Participaram da pauta os senadores Carlos Portinho (PL-RJ) e Romário, (PL-RJ); Rubens Bomtempo, Prefeito de Petrópolis; Allan Nogueira, subsecretário de Habitação do Estado do Rio de Janeiro; Laura Ferminano, Representante da Comissão de Vítimas das enchentes – Teresópolis; Cláudia Renata de Almeida Ramos, representante da Comissão de Vítimas das enchentes – Petrópolis; Marilene Martins Morelli, representante da Comissão de Vítimas das enchentes – Areal; Marcela Diniz Branco Rampini – Representante da Comissão de Vítimas das enchentes – São José do Vale do Rio Preto; representantes do INEA e o Secretario Nacional de Proteção e Defesa Civil, Alexandre Alves.
A arquiteta Marcela Abla abriu sua fala destacando que o departamento do Rio de Janeiro conta com diversos núcleos com o objetivo de atuar na interiorização do Instituto no Estado. Em Petrópolis, o IAB conta com o Núcleo de Arquitetura e Urbanismo (NAU – Petrópolis) com a Karina Wilberg (Presidente), Renée Kreuger, Adriano Gomes, além de outros arquitetos e urbanistas das mais diversas atuações que se uniram com o objetivo de pensar a cidade e promover ações locais.
“Faço uso da palavra como moradora com muito carinho pela cidade de Petrópolis uma vez que divido a minha morada entre a cidade do Rio de Janeiro e a cidade de Petrópolis desde pequena”, comentou.
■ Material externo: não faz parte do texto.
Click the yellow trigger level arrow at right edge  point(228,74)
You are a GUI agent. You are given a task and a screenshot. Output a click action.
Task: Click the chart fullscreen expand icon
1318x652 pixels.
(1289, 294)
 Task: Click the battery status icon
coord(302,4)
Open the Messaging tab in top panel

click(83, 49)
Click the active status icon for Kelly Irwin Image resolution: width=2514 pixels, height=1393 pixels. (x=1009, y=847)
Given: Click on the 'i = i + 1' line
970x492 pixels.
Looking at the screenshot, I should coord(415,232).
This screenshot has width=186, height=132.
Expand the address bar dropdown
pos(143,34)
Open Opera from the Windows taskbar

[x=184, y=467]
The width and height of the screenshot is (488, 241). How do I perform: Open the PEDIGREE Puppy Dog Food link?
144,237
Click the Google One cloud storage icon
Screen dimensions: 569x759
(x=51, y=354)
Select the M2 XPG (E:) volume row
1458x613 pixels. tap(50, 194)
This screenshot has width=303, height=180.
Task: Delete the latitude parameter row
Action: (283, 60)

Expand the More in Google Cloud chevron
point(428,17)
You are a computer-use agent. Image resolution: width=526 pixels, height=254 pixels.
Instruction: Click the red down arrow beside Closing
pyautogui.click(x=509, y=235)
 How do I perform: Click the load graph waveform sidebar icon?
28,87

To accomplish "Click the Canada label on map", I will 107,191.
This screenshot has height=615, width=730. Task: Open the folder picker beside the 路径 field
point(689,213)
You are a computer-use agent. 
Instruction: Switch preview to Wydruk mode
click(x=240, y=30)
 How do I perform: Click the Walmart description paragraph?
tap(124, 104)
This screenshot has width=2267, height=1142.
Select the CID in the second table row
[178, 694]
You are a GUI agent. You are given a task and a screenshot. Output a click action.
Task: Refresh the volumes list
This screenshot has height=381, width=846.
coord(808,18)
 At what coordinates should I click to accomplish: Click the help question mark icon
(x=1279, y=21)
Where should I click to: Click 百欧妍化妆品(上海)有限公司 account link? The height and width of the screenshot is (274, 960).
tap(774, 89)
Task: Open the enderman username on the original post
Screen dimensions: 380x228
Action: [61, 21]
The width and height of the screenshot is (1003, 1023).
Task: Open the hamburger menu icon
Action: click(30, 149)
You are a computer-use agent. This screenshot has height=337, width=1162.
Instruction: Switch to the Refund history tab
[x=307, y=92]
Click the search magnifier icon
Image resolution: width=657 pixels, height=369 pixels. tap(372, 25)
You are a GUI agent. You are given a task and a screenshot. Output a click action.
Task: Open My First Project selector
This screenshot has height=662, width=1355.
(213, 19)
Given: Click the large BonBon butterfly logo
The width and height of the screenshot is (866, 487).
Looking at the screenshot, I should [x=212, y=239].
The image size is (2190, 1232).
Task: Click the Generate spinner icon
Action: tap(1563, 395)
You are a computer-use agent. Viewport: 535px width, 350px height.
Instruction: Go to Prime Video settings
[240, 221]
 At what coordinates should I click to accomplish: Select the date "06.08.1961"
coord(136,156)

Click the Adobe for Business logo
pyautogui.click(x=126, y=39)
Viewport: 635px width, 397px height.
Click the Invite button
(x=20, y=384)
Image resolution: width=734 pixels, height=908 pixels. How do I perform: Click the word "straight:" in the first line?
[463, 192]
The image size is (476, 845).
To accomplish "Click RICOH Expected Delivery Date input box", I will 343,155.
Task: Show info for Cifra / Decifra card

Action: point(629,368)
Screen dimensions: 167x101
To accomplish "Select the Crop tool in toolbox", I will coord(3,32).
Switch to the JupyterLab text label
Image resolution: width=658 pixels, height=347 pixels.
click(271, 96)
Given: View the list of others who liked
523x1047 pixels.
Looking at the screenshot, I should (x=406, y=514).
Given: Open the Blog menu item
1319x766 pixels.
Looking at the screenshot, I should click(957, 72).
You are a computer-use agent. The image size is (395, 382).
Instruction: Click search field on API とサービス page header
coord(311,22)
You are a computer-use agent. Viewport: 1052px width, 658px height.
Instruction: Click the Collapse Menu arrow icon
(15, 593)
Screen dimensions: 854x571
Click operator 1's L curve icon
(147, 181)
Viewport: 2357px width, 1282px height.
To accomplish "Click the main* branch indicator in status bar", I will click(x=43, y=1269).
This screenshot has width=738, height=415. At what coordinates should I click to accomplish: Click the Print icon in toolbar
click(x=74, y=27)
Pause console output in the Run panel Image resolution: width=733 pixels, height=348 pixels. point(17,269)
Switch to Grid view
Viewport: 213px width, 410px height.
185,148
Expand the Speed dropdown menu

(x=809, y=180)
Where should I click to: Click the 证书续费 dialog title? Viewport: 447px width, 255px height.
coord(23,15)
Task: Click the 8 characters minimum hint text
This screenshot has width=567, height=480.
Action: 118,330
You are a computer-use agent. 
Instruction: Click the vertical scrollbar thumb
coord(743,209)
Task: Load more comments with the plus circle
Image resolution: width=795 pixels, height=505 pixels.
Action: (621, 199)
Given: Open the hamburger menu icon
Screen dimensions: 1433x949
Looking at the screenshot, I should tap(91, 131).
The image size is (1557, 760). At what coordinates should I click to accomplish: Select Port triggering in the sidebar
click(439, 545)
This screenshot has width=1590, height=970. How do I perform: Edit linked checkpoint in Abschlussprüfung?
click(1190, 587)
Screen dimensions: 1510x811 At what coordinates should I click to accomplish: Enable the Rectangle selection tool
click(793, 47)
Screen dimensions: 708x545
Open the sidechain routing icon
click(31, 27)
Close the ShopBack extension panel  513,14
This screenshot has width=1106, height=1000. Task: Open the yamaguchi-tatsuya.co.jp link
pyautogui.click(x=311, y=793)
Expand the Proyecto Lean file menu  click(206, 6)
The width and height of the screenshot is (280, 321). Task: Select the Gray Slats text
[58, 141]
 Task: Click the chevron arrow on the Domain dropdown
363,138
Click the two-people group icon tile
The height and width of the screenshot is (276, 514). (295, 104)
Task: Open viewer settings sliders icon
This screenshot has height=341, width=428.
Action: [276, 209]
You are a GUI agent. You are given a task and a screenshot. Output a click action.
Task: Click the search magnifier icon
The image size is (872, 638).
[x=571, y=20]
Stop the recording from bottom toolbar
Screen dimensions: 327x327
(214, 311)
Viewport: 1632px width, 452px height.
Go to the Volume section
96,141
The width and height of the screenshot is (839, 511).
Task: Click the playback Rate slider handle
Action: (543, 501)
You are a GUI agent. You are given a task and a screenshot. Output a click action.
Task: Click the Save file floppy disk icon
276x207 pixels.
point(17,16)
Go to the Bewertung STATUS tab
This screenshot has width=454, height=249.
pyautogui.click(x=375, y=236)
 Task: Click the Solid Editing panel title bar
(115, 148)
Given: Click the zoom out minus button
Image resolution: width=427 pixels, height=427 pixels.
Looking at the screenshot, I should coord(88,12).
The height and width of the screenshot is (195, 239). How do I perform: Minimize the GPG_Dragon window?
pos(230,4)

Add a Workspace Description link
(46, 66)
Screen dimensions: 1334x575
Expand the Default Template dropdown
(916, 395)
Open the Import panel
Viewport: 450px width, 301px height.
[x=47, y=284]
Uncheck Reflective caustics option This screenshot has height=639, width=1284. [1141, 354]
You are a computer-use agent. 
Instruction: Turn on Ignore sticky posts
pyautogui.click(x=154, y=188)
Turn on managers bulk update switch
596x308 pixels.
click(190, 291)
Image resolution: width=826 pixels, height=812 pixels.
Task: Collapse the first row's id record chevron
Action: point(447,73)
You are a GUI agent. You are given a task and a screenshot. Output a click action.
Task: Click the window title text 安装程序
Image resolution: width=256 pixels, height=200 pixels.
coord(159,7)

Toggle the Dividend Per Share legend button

Para a arquiteta, a cidade de Petrópolis é muito complexa. Na questão ambiental e da paisagem vemos a necessidade de um Plano de Infraestruturas Verdes (macro, da região serrana) acima do Plano Diretor e do Planejamento Estratégico, para ativar os serviços ecossistêmicos, que contenha os espaços livres e os espaços naturais, com diretrizes ligadas aos processos de arborização e de vegetação interligando a cidade existente a partir de espaços livres e espaços da rede natural, recriando as bacias e margens de proteção dos rios, através do Sistema Nacional de Unidades de Conservação.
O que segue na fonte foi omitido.